最近カセットデッキの故障の原因で多くなりつつあるのが「リールモーターの故障」です。そして、その故障の原因は、内部ブラシ・整流子の酸化による接触不良がほとんどです。
新品のモーターが入手できるのであれば交換して修理完了となるのですが、そういったケースは稀で、大半は中古モーターを探すかモーターのオーバーホールを行うことになります。
この故障が起きる原因は、リールモーターの使用特性と大きく関係しています。
リールモーターは、無負荷のときは、毎分1000回転以上の速度で回転しますが、再生時には、右側リールの回転速度に合わせた速度で回転することになります。おそらく無負荷の時の数分の一の回転数になっていると思われます。
一方、モーター内部のブラシと整流子は、経年により酸化が進み、接触状態が次第に不良となっていきます。そういった状態で、回転が低速な再生状態が続くと、回転中に一瞬ではありますが、完全な絶縁状態となり停止してしまいます。ただし、早送りや巻き戻しではモーターが高速で回転していますので、一瞬絶縁状態となっても慣性でモーターが回転し続け、接触が回復しますので停止することはまずありません。

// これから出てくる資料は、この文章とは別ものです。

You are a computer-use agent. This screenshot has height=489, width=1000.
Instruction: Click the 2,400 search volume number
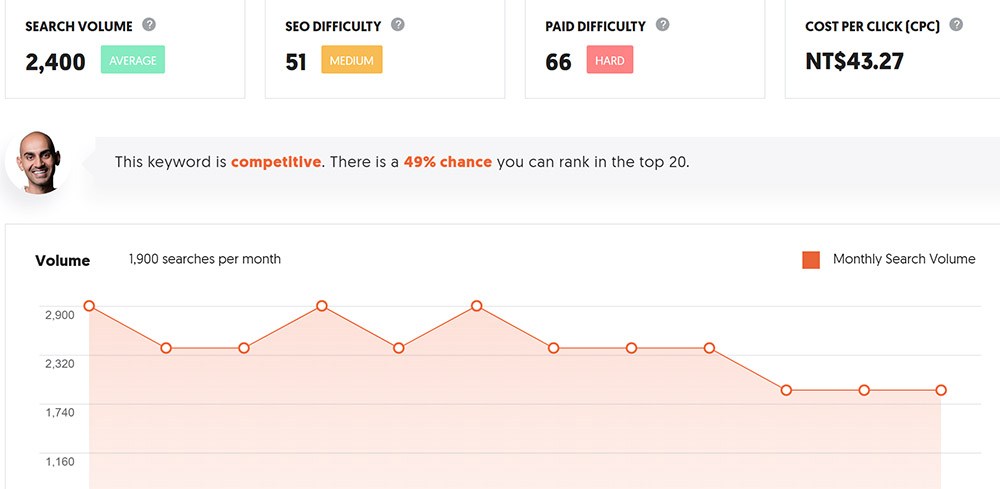click(x=56, y=62)
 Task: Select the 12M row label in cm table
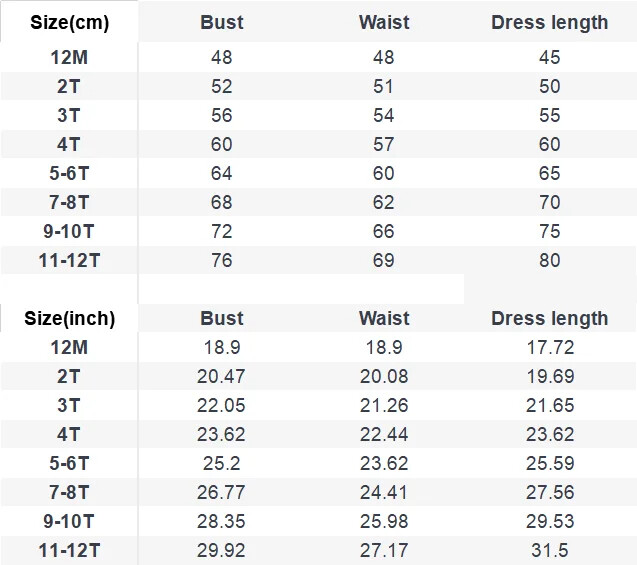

また、この故障は、モーターがより低速となるテープの後半部分で起きやすいという特徴があります。
しかし、この故障を少しでも回避する方法があります。
それは、早送りや巻き戻しを意識して日常的に多用するということです。そのことにより、モーターが長時間高回転し、ブラシと整流子の摩擦によって酸化被膜が除去されます。
一番理想なのは、使用前に一度テープの往復分を早送り・巻き戻ししたのちに最初から最後まで再生をするというものです。なぜなら、再生状態でテープを巻き取ることが「乱巻き」や「固巻き」を防止することができテープの保存という面からも望ましい状態となるからです。
もう30年以上経過した機器を扱うということは、少し面倒なことが多くなりますが、それもアナログオーディオの楽しみだと私は思っています。